2012年6月9日土曜日

Madonna - Lucky Star (1984)




マドンナはこの曲で大きくなったんです。

 

Madonna - Lucky Star (1984)

Released: Jan 01, 1983 ℗ 1982, 1983 Warner Bros. Records Inc.

Like a Virginでドッカーンと大売れする直前に「あの娘、誰?」とみんなに思わせたのがこの曲。Like a Virginの直前に大衆の目を彼女に向けさせたのがこの曲。私も見ていた。

当時始まったばかりのMTV(日本では深夜にどこかのチャンネルでやっていた)で見たBurning UpPVとラジオでかかった何曲かで興味を持ち、早速貸しレコード屋へ。ファーストアルバム『Madonna』は全曲が踊れるかなりいいダンスアルバムで早速気に入ってよく聴いていた。それから少したって、このLucky StarPVTVで流れて「あっ」と思った。これはいい…。


曲はまったりして踊りやすい曲ではない。だけど何よりもこのダンスにクギづけ。真っ白なバックを背に踊る3人。2人のバックダンサーは普通に上手いんだけど、あっと思ったのはマドンナのダンス。空気の少し抜けたゴムが分厚い(ちょっと反応の鈍い)ボールのようなダンス。ちゃんと音にあわせて跳ねてるのに、なんだか重い感じのするリズム感。膝の関節が柔らかいんだろうか、ふわふわしてるのに粘り気があるリズム? なんかもってりしてるの。世間はこれをセクシーと呼んでいた。それまでマイケル・ジャクソンのカチっとしたダンスを見ていた目には新鮮だった。このステップを振りコピした。

それにビデオの半分はカメラ目線で「どうよ、どうよ」と言わんばかりにおへそを見せながら床をのた打ち回る映像。全身の筋肉がうっすらと脂肪につつまれたマシュマロのような白い肌。目の大きな童顔のかわいい顔、なのにこちらを睨みつける目線。赤い口の右上のほくろ。鼻息の荒い気の強そうな顔。強烈だった。私もこのビデオで大ファンになった。

「いったいこの娘は誰だろう…?」とみんな思ったんだろうと思う。

当時、毎週雑誌でBillboard Hot 100のチャートをチェックしていたのだけど、この曲がトップ100に入ってからなかなか圏外に落ちなかったのをよく覚えている。

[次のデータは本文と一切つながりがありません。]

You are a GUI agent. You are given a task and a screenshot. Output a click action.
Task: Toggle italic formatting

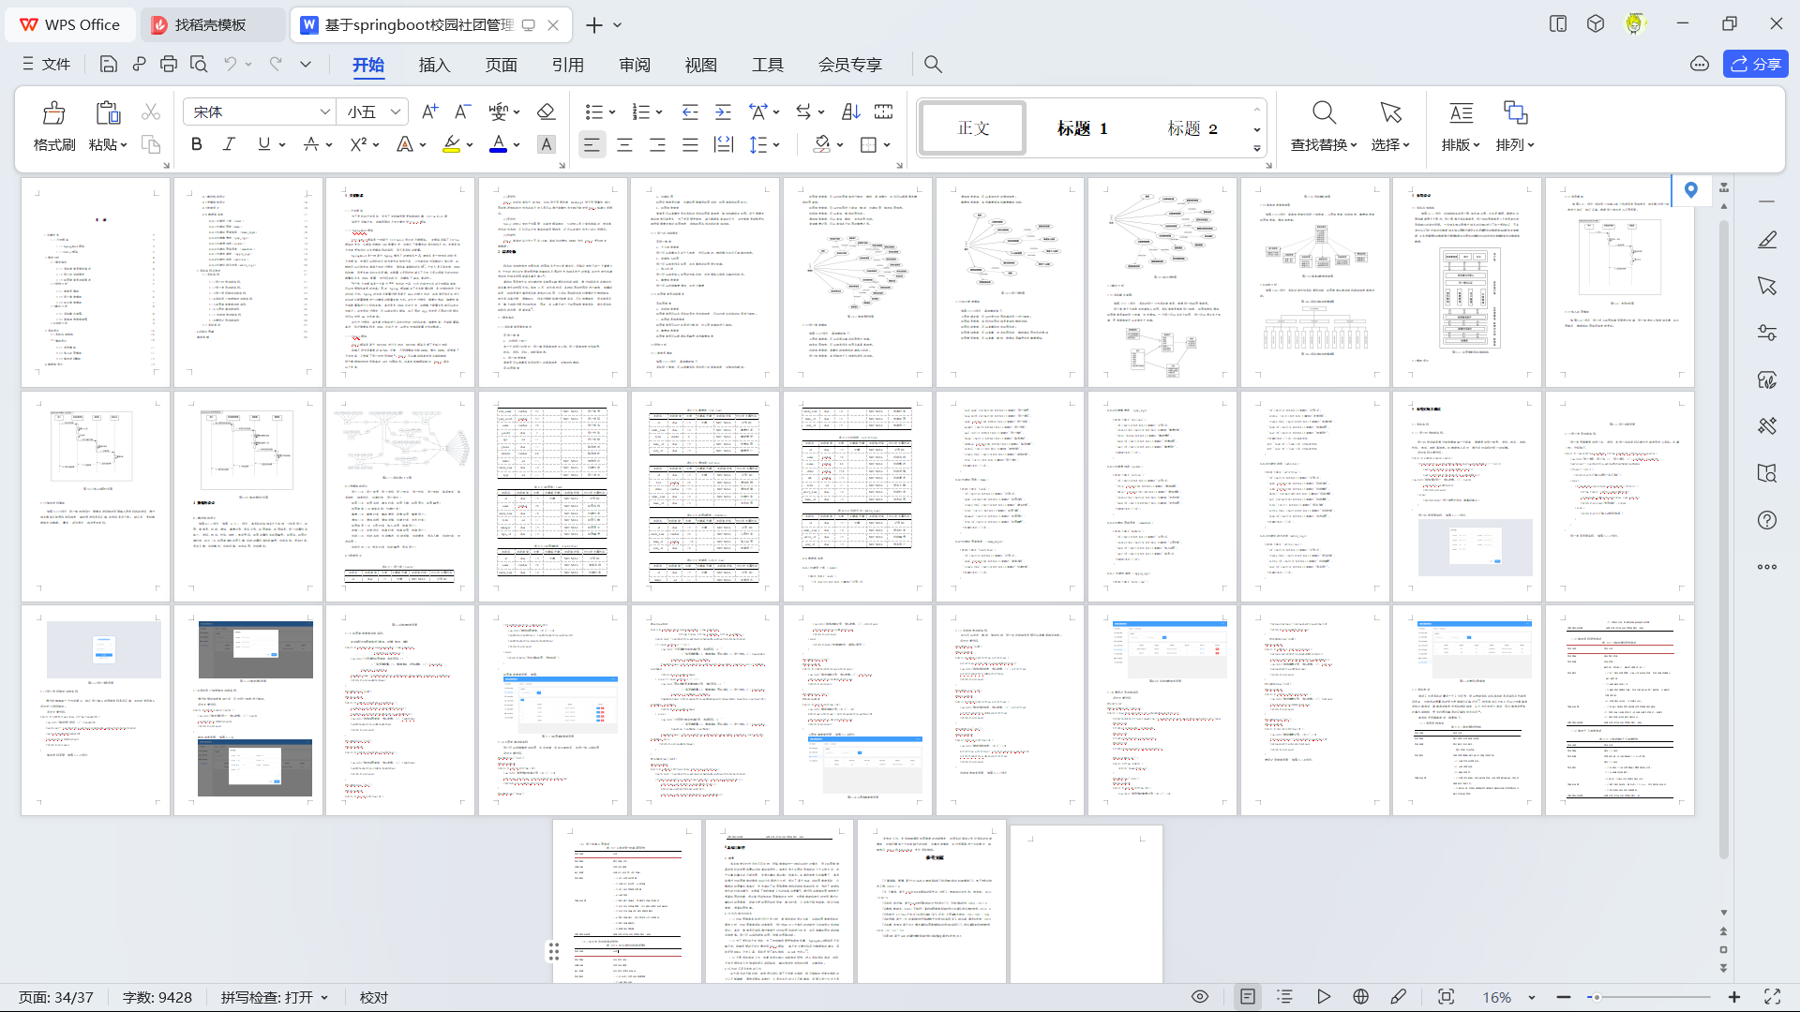(229, 144)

この曲の前のシングルHolidayといっしょになってチャートに延々と居座り続けた。さっき調べたらBillboard Hot 10018週間(4ヶ月以上)も残ったそうだ。

この曲で世間にも知られるようになり(米国中の女の子が彼女の格好を真似し始めた)その後時間をおいて十分に期待させた後「Like a Virgin(処女のように)」を発売。まるで時限爆弾です。こんなビデオの後にそんなタイトルの曲がうけないわけがない。その後発売した同名のアルバムは、当時泣く子も黙るナイル・ロジャースのプロデュース。これで彼女は大スターになった。メディアは彼女を「現象」だと呼び、文字通り時代が動いているような感覚があった。すごかった。

その後も休むことなく、マリリン・モンローそっくりのPV、映画の挿入歌、映画にも自ら出演、全米ツアー、ハリウッド・スターとの結婚…等など一切とどまることなく大スターの道を駆け上っていったマドンナ。その成り上がりぶりは前例の無い桁外れなスケール。成功につぐ成功。何から何まで(スキャンダルでさえ)全て自分の味方に変えてしまうカリスマと頭脳、意志の強さ。小柄なこの人がこれだけ大きくなるとは誰も思わなかった…。

そんなマドンナの大ブレイクのきっかけになったこの曲。私はこの曲がなかったらその後のマドンナもなかったかもしれないと思う。

この曲の入ったファーストアルバム『Madonna』は捨て曲無しのダンスアルバム。今でも聴ける。ダンスアルバムとしては『Like a Virgin』よりずっと上。傑作です。